I know very well that most companies (especially mobile phone carriers) would like you to do all your billing and payments online. While I think this is nice, they miss a fundamental issue: redundancy and information availability. They are asking you to solely rely on them. Is this fair given how sneaky and unreliable they are most of the time? Most of your account information is on there, and let me tell you, is it important. I recently changed my rateplan for my iPhone (increase, I make a lot of phone calls these days), and they needed all sorts of information, most of which I had no real way of knowing. Thank goodness I had bought my last bill with me. While it still took a while to change (the system crashed on the poor trainee who was serving me), the fact that the bill had this information was invaluable. Beyond that, online systems are wont to fail, resulting in payment and account use issues, which is far from optimal for mission-critical uses. Yes they charge extra for a paper bill, and then extra for paying that bill by EFTPOS at Australia Post, but really, at least I have a backup copy, and something I can rely on if the system breaks.

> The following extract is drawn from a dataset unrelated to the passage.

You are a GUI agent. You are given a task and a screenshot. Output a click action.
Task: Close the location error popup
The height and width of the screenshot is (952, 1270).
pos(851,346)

University introduces a whole new area for paper consumption. Most of the content is delivered electronically (PowerPoints for lectures, Word documents for tutorial work), but there is always a need to make notes on these. Studying fully electronically is difficult, as is fitting a computer (even a netbook) on one of the myriad types of lecture desks to make notes with. Enter the Livescribe Pulse pen. This expensive little piece of equipment impresses everyone (except me, the price makes me want to run away and live in a cave), and does a great job in recording what I write and the lecture audio, but the books are massive, with huge amounts of paper (so maybe they are value for money, but A$40 is still steep for 4 books). Then academic staff insist on bringing in handouts, on paper. Then come the 65 page assignments for Business Analysis. Printed. Bound. Handed in in a cardboard envelope. With another piece of paper attached. Then there is the the marking sheet that comes back too. Do this a couple of times, and paper (and printing) becomes expensive. While some of my assignments are electronic, it would help if they were all electronic. While I go to a tech-focused university, the ways of old are still too embedded to make the transition. I hope tablets (yes, iPad style) and things like this can fix this problem up.

The workplace

This is the killer. Businesses still rely heavily on paper. I think we can attribute this to business culture, and the attachment Baby Boomers and Gen X have to it (yes, I am Gen Y; let the generational disagreement begin!) You can never replace the paper proposal, the paper invoice or the paper meeting handouts in this environment. Collaboration is also often very spontaneous, and you aren’t necessarily in front of your workstation. Out comes the paper and pen, and notes are made. Then your desk gets cluttered with paper, but at least you have the notes you need to remember things and to do your work. This creativity is difficult to create with the fixed-location workstations of the workplace today, but tablet technologies may provide a way forward.

These are just three of the ridiculous number of areas where paper is too deeply embedded and process too reliant on paper to enable a quick transition to a fully digital world. All we can do is try our best with what we have, and hope that technology catches up.